Nuclear war: no, there's no mechanism that lets you get to extinction. Nuclear winter is literally a hoax, blast/heat/local fallout are too localised, and global fallout's too weak (I ran the numbers on Cold War arsenals and those weren't nearly enough). It could get to #2 on the list of "disasters in history by %humanity killed", but #1 is dubious, let alone X.

Supervolcano: another Yellowstone wouldn't do it (this is known fact; humanity already survived Yellowstone three times before we even tamed dogs). Another Siberian Traps might, admittedly.

Climate change/superbug: not in the normal senses. A normal pandemic can't get everyone because R drops below 1 before #humans reaches 0. The only "superbug" (i.e. infectious agent) that could get actual everyone is a full-blown insect-zombifier-for-humans where victims actively and intelligently attempt to infect others (rabies and toxoplasma are nowhere near precise enough), and that's highly implausible without intelligent design (there's nothing with this level of precision in any mammal, and it's generally thought to get harder with brain size). For climate change to get us would require, well, another Siberian Traps, or a Chicxulub+ impact (another Chicxulub wouldn't do it, due to preppers if nothing else), or some omnicidal maniac deliberately manufacturing and releasing millions of tonnes of fluorocarbons; I'm specifically not including "some idiot blocked out the Sun with a solar shade" because people would notice that and destroy it (with massive casualties, but not X).

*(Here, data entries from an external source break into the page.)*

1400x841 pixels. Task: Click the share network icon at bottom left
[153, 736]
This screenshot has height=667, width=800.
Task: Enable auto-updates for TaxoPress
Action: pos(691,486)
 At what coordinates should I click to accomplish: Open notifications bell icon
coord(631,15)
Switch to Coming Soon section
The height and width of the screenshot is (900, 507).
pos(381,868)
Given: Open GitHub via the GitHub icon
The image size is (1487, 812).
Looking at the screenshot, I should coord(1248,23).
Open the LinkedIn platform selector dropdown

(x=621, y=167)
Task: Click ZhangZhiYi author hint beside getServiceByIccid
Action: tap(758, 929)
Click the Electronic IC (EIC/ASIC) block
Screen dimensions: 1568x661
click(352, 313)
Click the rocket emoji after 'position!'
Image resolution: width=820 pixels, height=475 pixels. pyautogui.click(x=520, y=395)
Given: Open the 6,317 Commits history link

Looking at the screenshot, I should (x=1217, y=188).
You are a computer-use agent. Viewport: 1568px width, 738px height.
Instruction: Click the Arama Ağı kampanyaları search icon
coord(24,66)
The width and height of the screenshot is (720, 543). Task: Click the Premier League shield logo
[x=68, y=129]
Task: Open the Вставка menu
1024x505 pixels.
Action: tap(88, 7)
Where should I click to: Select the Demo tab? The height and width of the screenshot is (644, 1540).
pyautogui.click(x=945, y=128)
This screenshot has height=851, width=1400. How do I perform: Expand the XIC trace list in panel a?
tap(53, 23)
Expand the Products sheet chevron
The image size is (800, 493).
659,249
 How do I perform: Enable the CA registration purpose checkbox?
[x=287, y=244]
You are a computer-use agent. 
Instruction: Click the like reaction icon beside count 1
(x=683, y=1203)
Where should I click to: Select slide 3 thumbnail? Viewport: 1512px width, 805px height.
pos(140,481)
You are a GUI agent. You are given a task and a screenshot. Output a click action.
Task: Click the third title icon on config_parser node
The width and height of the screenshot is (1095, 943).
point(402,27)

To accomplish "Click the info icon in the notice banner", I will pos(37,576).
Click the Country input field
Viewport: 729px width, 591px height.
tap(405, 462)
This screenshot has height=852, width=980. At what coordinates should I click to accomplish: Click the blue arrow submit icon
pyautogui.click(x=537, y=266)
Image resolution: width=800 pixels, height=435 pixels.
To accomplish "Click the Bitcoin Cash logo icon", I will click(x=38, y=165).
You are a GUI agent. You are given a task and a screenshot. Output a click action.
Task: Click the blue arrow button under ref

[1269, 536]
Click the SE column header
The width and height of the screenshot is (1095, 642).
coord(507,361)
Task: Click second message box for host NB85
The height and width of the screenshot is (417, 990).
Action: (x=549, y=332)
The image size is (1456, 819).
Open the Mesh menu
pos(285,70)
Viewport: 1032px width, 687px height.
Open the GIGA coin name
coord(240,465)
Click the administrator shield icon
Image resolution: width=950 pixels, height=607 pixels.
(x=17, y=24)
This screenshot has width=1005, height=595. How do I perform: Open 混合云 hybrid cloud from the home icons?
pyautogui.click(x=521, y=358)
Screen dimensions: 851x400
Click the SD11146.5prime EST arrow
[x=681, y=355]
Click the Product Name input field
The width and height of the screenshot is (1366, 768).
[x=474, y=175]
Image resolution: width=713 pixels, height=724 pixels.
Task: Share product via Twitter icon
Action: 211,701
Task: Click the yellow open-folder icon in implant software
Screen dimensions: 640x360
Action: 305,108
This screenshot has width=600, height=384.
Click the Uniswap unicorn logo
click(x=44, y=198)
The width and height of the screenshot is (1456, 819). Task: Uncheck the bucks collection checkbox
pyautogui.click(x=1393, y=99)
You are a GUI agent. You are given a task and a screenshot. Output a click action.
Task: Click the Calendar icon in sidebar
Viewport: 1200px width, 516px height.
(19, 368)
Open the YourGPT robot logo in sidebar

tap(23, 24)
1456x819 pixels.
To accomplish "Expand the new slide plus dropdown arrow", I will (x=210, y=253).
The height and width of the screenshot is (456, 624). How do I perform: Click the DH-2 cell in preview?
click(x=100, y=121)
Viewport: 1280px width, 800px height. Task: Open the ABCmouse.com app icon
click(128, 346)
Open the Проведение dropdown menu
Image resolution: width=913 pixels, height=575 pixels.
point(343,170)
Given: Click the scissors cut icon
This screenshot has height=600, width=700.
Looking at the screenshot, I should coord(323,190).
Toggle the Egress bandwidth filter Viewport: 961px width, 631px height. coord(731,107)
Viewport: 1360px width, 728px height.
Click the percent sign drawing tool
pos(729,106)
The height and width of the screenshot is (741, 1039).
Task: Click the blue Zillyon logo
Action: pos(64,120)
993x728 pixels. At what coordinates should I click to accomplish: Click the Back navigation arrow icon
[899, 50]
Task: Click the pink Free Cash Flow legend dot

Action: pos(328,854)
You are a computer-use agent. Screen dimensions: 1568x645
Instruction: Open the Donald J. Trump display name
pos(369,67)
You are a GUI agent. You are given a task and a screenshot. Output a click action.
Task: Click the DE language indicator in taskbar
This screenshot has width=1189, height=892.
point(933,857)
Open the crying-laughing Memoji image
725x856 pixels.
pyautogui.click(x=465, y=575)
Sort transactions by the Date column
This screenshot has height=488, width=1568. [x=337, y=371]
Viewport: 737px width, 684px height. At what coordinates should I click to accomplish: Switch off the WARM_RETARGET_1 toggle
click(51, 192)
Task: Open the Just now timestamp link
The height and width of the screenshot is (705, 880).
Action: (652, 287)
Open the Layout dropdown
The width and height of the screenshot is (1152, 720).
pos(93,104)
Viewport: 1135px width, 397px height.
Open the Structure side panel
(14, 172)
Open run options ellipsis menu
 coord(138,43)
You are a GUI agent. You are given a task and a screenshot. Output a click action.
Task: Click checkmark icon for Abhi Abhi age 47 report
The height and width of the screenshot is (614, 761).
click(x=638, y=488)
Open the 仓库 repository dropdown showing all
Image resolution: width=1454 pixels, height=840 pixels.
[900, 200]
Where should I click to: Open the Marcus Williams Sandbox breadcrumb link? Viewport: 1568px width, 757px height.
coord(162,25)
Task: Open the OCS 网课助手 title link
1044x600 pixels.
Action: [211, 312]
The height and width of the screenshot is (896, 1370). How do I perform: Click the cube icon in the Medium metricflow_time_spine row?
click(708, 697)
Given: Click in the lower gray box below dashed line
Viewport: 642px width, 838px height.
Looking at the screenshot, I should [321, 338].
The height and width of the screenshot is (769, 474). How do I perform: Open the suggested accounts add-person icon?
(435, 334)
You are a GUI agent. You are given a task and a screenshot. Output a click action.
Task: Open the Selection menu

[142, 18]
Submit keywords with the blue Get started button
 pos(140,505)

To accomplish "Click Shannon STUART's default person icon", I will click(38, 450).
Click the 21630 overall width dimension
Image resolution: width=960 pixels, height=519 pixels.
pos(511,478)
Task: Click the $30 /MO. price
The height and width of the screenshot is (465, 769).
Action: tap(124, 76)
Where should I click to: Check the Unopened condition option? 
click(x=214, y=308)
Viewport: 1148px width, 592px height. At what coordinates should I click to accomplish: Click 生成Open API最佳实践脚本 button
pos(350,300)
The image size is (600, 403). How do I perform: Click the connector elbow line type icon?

Asteroid impact: technically no (at least not without terrorist redirection), but in practice I'll grant this one (we've found all the Earth-crossing asteroids of sufficient size and ruled out collisions, but comets are harder to predict). Low probability, though, particularly given the requirement for a Chicxulub+ one.

AI can do it. Life 2.0 can do it (here I'm thinking of things like a non-digestible alga that doesn't need phosphate and has better-than-RuBisCO photosynthesis, not a pathogen - an independent lifeform that terraforms the planet in ways that are incompatible with human survival, in this case by causing a superglaciation plus total failure of open-air crops). New physics catastrophes and terrorist geoengineering might do it, although I'd be more concerned about those on the scale of centuries rather than decades. And obviously there's the "unknown unknown" term which is unknowable by definition. But AI and Life 2.0 are the known X-risks that scare me. (Obviously there are GCRs that are significantly more likely than any X-risk. Nuclear war's highly likely to occur sometime this century if we don't get X first; I just expect not only people to survive but myself to survive.)